WHAT TO WORK ON: Could you gather every line of the records below that contains the string "icon", with uppercase and lowercase treated as different?

* Begin *

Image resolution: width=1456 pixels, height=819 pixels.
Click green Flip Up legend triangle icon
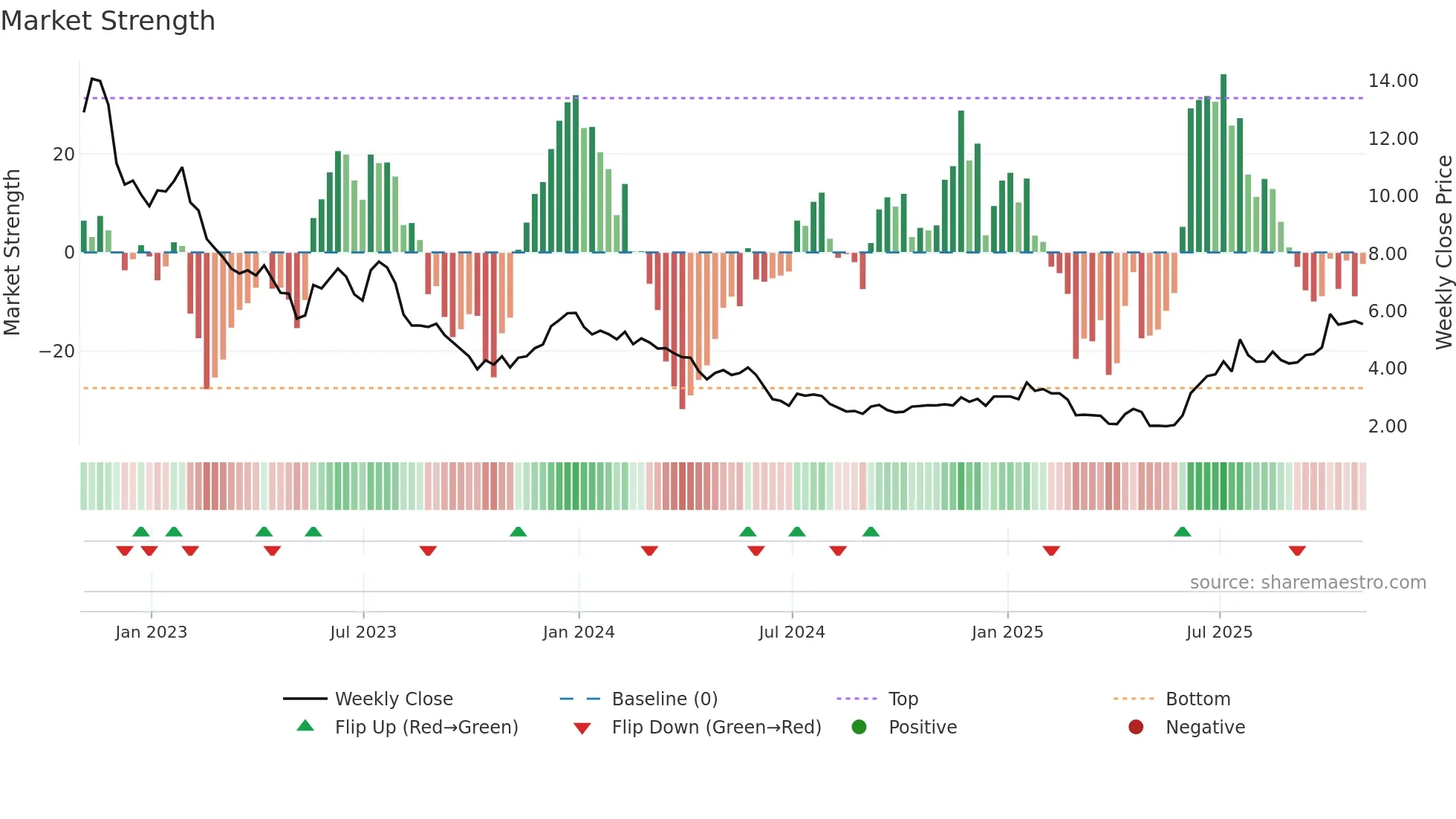305,726
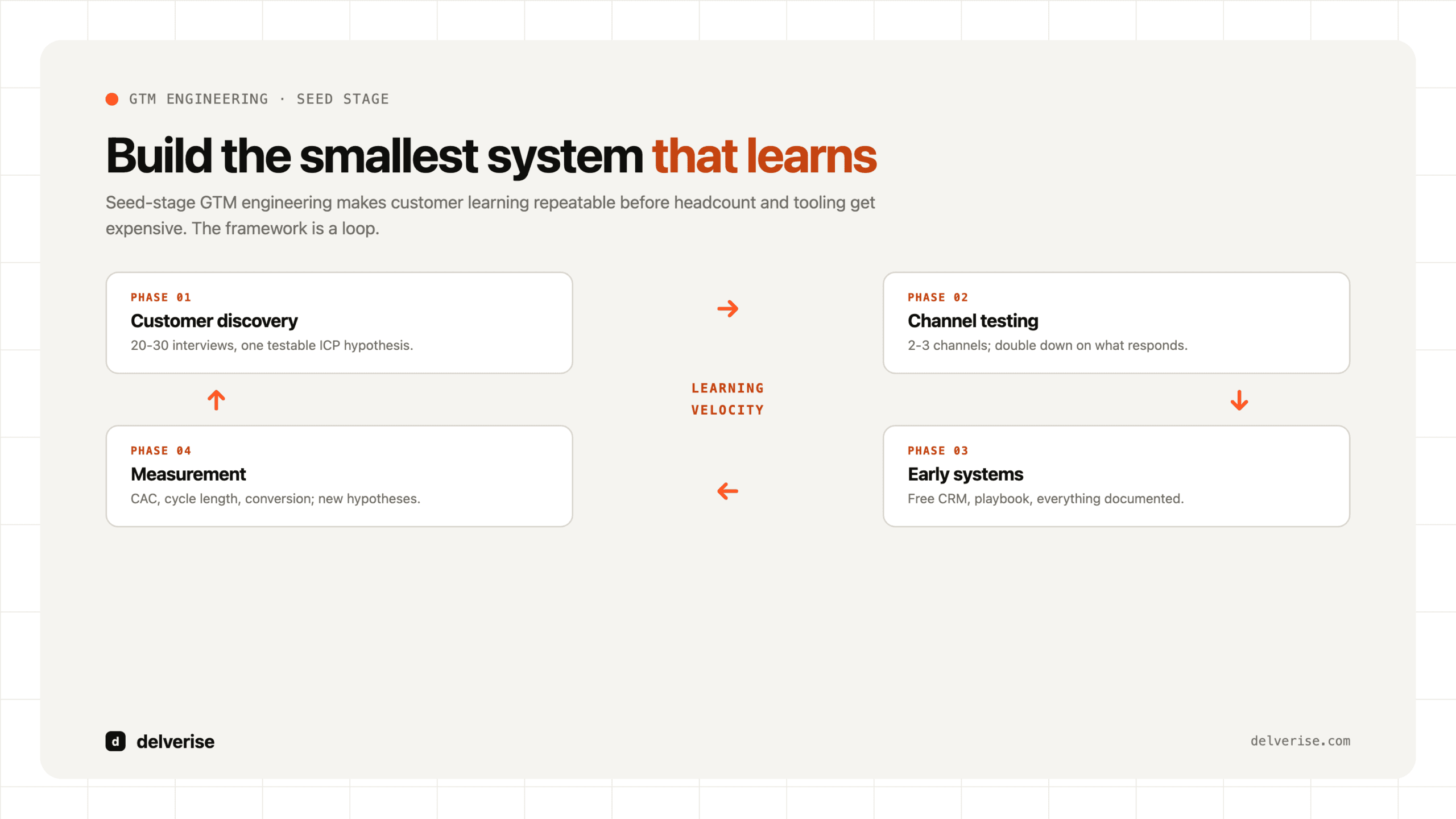Click the orange dot beside GTM ENGINEERING
The image size is (1456, 819).
tap(112, 99)
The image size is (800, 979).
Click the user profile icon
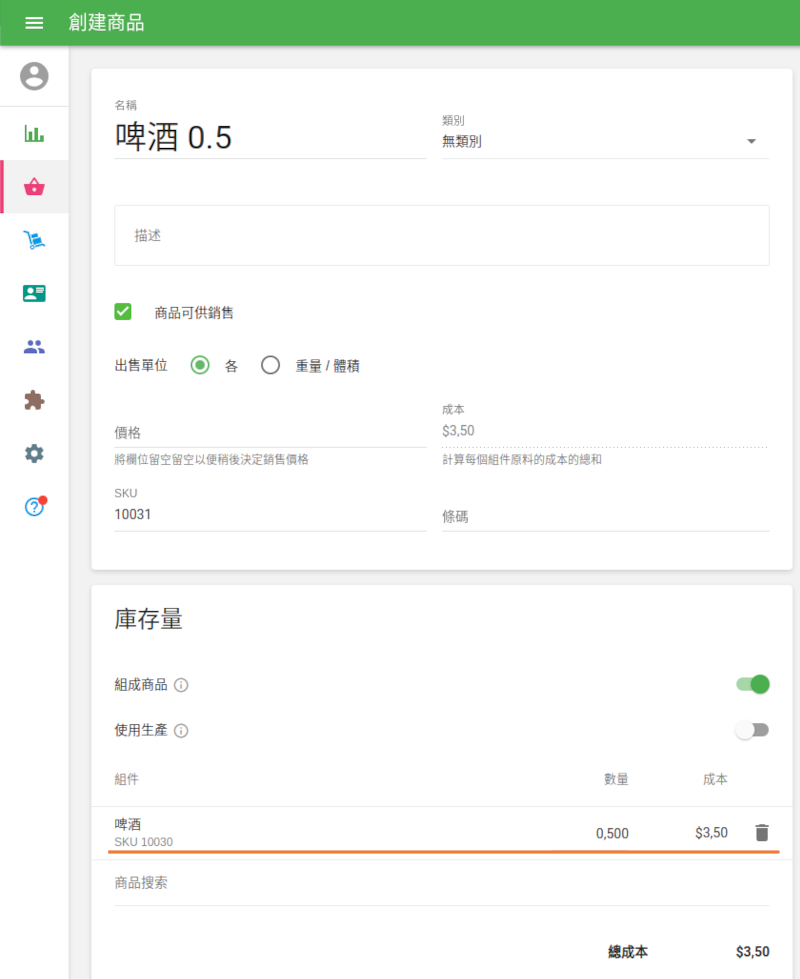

* End *

RESULT:
Click green Flip Up legend triangle icon
Click the user profile icon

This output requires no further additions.